§ **INSTRUCTIONS**
A: In the interview on security sector reform in Somalia, which group is named as the greatest security threat in Somalia and the region?
B: Continue the interview on security sector reform in Somalia from where it stops.

§ **GIVEN TEXT**
☆ ☆ ☆

Security Sector Reform in Somalia Aims for Lasting Peace
Somalia’s state-building efforts, including initiatives to strengthen security and rebuild the political system, have proceeded steadily since the inauguration of President Mohamed Abdullahi Farmajo in February 2017.
Nonetheless, serious challenges remain. The Africa Center for Strategic Studies spoke with Abdisaid Ali, national security adviser to the president of the federal government of Somalia, to take stock of progress.
What does the security landscape in Somalia look like, and what is the state of readiness of the Somali authorities to assume responsibility for security?
For the last 10 years, security in Somalia has not been delivered by the state. We owe a debt of gratitude to the African Union Mission in Somalia (AMISOM) whose forces from Ethiopia, Kenya, Uganda, Djibouti and Burundi have been the primary security providers since their deployment in 2007 and whose presence and sacrifice has enabled the progress to date in Somalia. Other international partners have also made significant contributions, notably the United States and other bilateral partners who have provided the security forces and equipment that have enabled the reestablishment of federal and state government after the overthrow of the Union of Islamic Courts.
The violent extremist Islamist group al-Shabab has been and continues to be the greatest security threat in Somalia and the region. The group retains a determination to control parts of the country, impose their radical ideology on Somalis and target the Somali government and security forces.

☆ ☆ ☆

§ **GIVEN DATA**
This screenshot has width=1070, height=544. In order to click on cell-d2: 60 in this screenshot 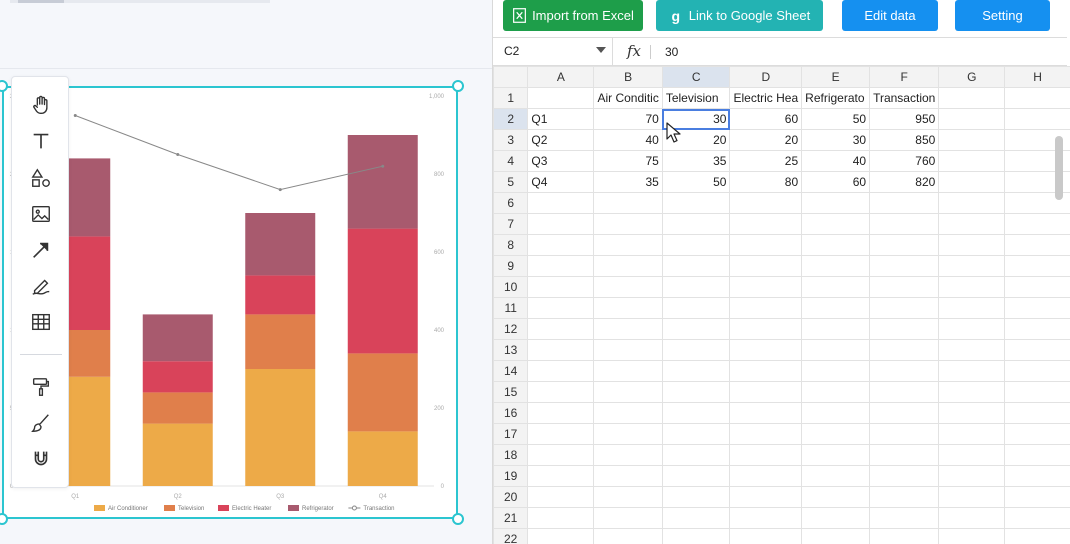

☆ ☆ ☆

§ **YOUR RESPONSES**
A: The violent extremist Islamist group al-Shabab.

B:
The security institutions and forces in Somalia are at an early stage of development and yet are faced with a threat that would be daunting for most established security forces. After years of misplaced investment, disjointed attempts at reform and a lack of a common vision for security in Somalia, an Operational Readiness Assessment of the Somali National Army in 2017, led by the federal government, highlighted the need for significant reform and a more systematic approach to building and sustaining the army.
One of President Farmajo’s first acts after taking office in February 2017 was to agree to a National Security Architecture. This historic agreement was the basis of the Security Pact signed between Somalia and international partners at the London Somalia Conference in May 2017 that laid the foundations for building an able, accountable, affordable and acceptable security sector. The Architecture sets out the composition, structure and scope of the security sector in Somalia, the size of the security forces, the roles of the institutions for civilian oversight and the division of command and control between the federal government and the Federal Member States (FMS). It marked the first time that Somalia had formalized and agreed to a vision for its security institutions.
In December 2017, the federal government, working closely with the FMS, AMISOM, troop-contributing countries and international partners, committed to develop a plan that would enable Somalia to gradually assume responsibility for security. The plan includes the gradual transfer of responsibilities from AMISOM to Somali forces. It also covers those parts of the country where AMISOM has never had a presence but where security institutions and capacity need to be built. The planning horizon is the next four years, up to the 2020/2021 elections, though it is recognized that rebuilding the Somalia security sector will be a long-term process.
Transition is ultimately about Somali state-building and peacebuilding, with the emergence of effective Somali institutions.
What is different about this plan?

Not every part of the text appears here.